Continuous Fourier Transform: Key Pairs
Essential CTFT pairs for engineering reference: ℱ{δ(t)} = 1 (impulse has flat spectrum). ℱ{1} = 2πδ(ω) (constant is pure DC). ℱ{e^(−at)u(t)} = 1/(jω+a) (exponential decay, first-order low-pass). ℱ{e^(−a|t|)} = 2a/(a²+ω²) (bilateral exponential, Lorentzian). ℱ{rect(t/τ)} = τ·sinc(fτ) (rectangular pulse, sinc spectrum). ℱ{e^(−αt²)} = √(π/α)·e^(−ω²/(4α)) (Gaussian, self-reciprocal). ℱ{cos(ω₀t)} = π[δ(ω−ω₀)+δ(ω+ω₀)] (cosine, spectral impulse pair). ℱ{sin(ω₀t)} = jπ[δ(ω+ω₀)−δ(ω−ω₀)] (sine, impulse pair with j factor). Each pair's Laplace counterpart is computable at www.lapcalc.com by evaluating F(s) at s = jω.

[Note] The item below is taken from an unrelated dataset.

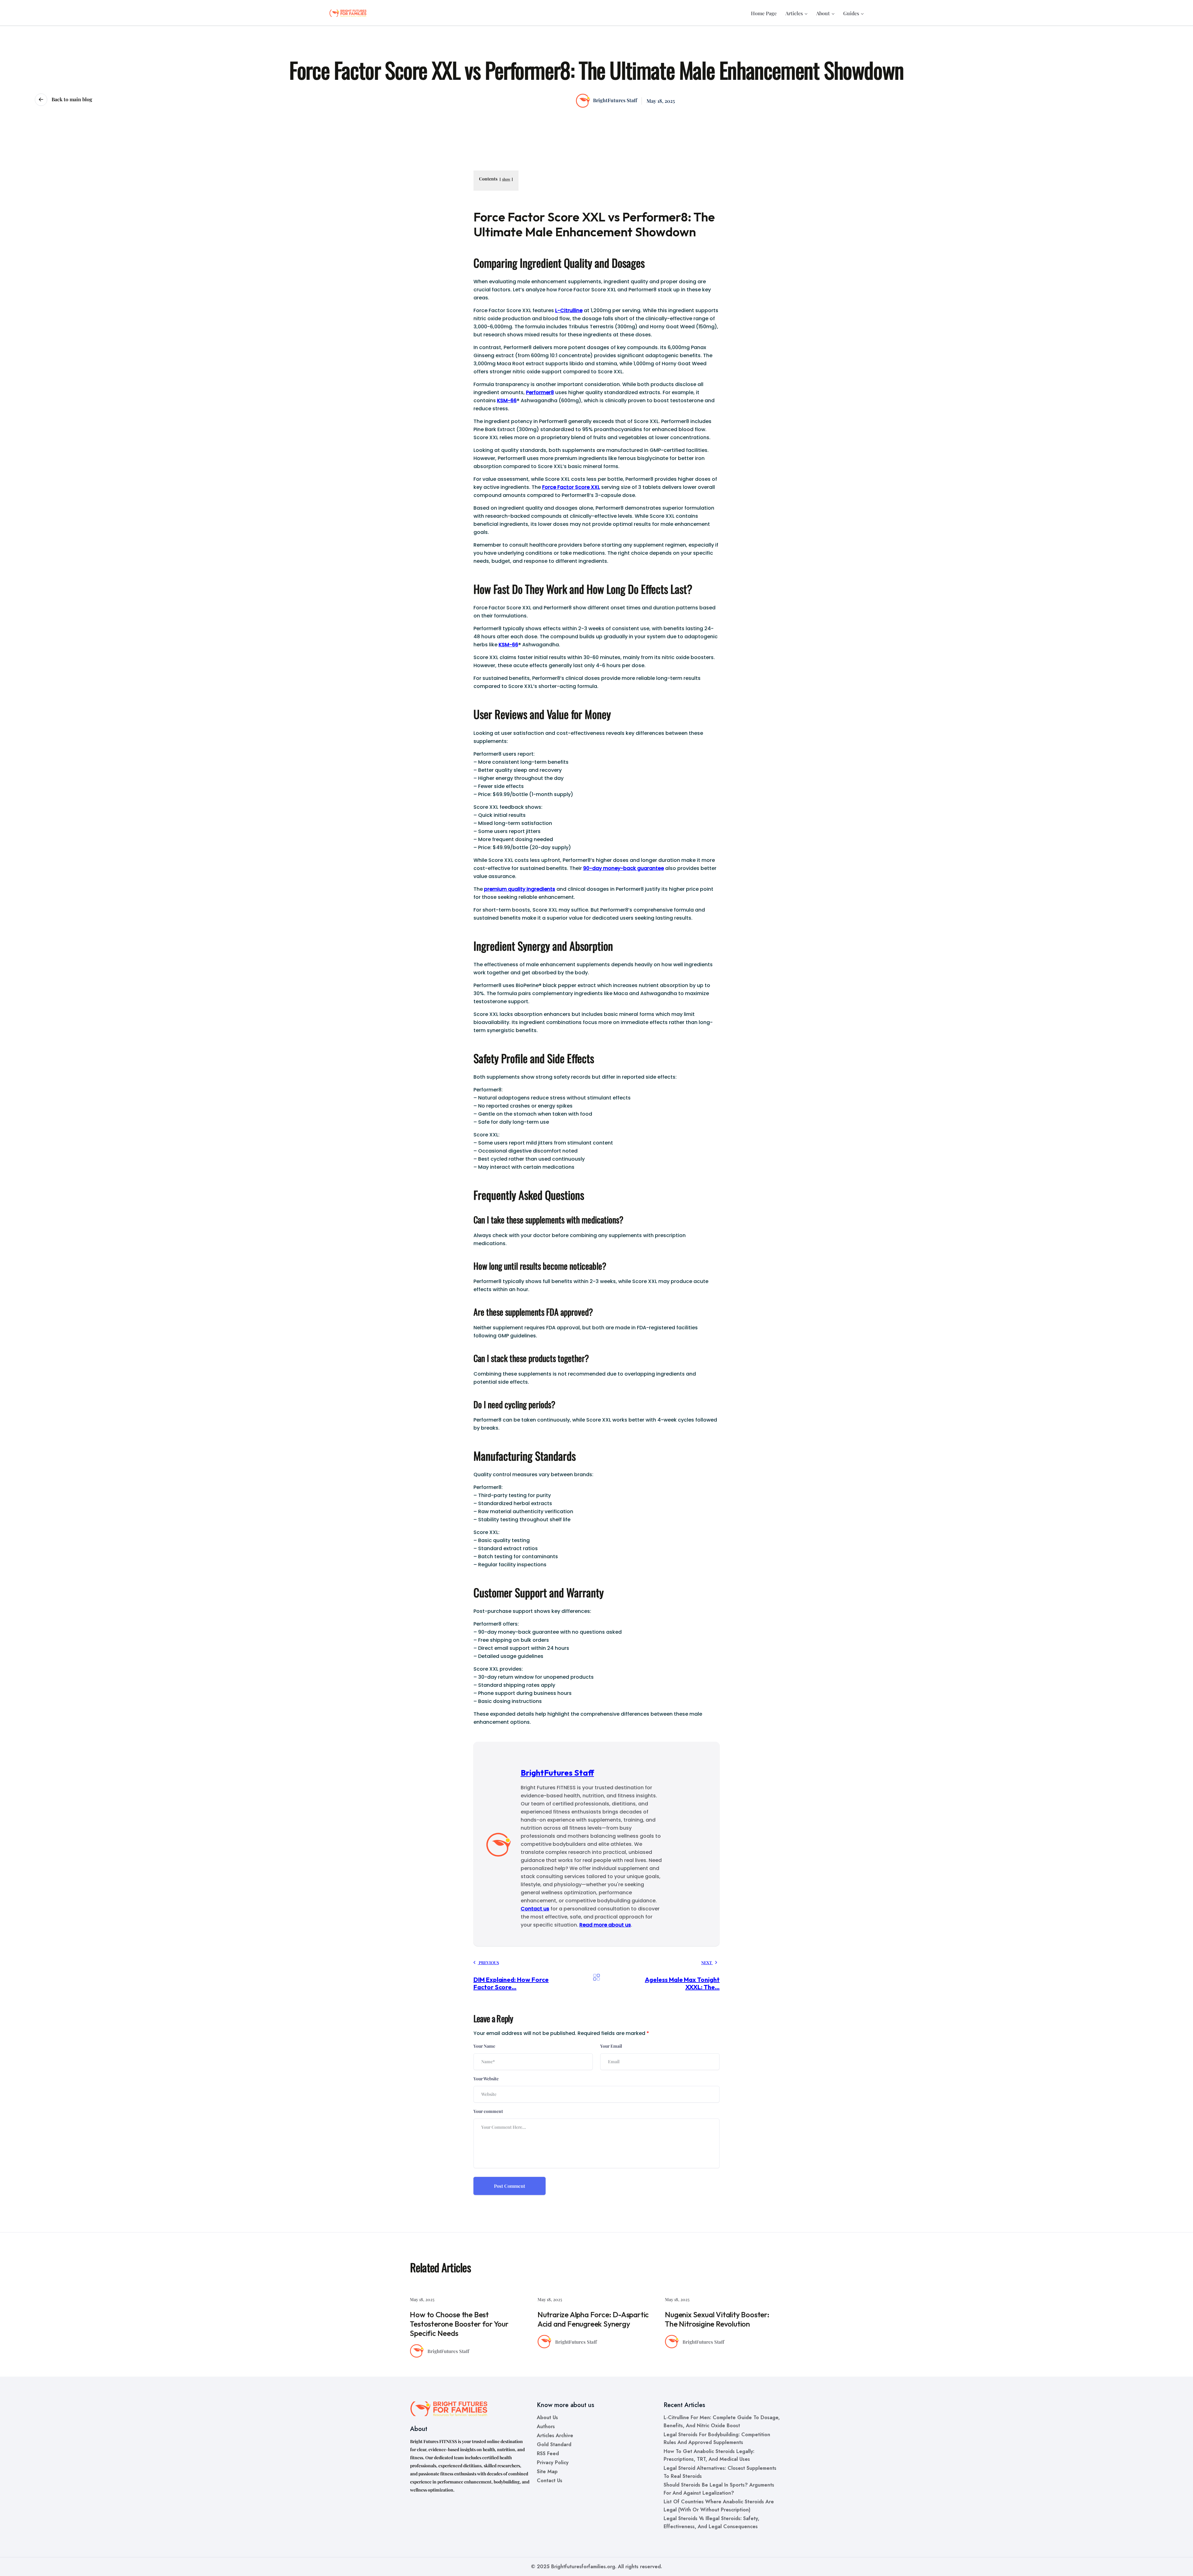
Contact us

CTFT in Communications and System Design
The CTFT provides the theoretical framework for analog communications and continuous-time system design. Bandwidth analysis: the CTFT spectrum reveals a signal's frequency extent, determining the minimum channel bandwidth required for transmission. Modulation theory: AM, FM, and PM are described by frequency shifts and spectral widening of the CTFT. Filter design: analog filter specifications (passband, stopband, transition band) are defined in the CTFT frequency domain, then realized as RLC circuits or active op-amp filters with transfer functions H(s) designed in the Laplace domain. Sampling theory: the CTFT of a sampled signal consists of periodically repeated copies of the original spectrum, and the Nyquist theorem follows directly from analyzing this spectral repetition. While digital implementation uses the DFT/FFT, the CTFT provides the theoretical framework that governs all design decisions.
Related Topics in fourier transform applications
Understanding continuous time fourier transform connects to several related concepts: continuous fourier transform. Each builds on the mathematical foundations covered in this guide.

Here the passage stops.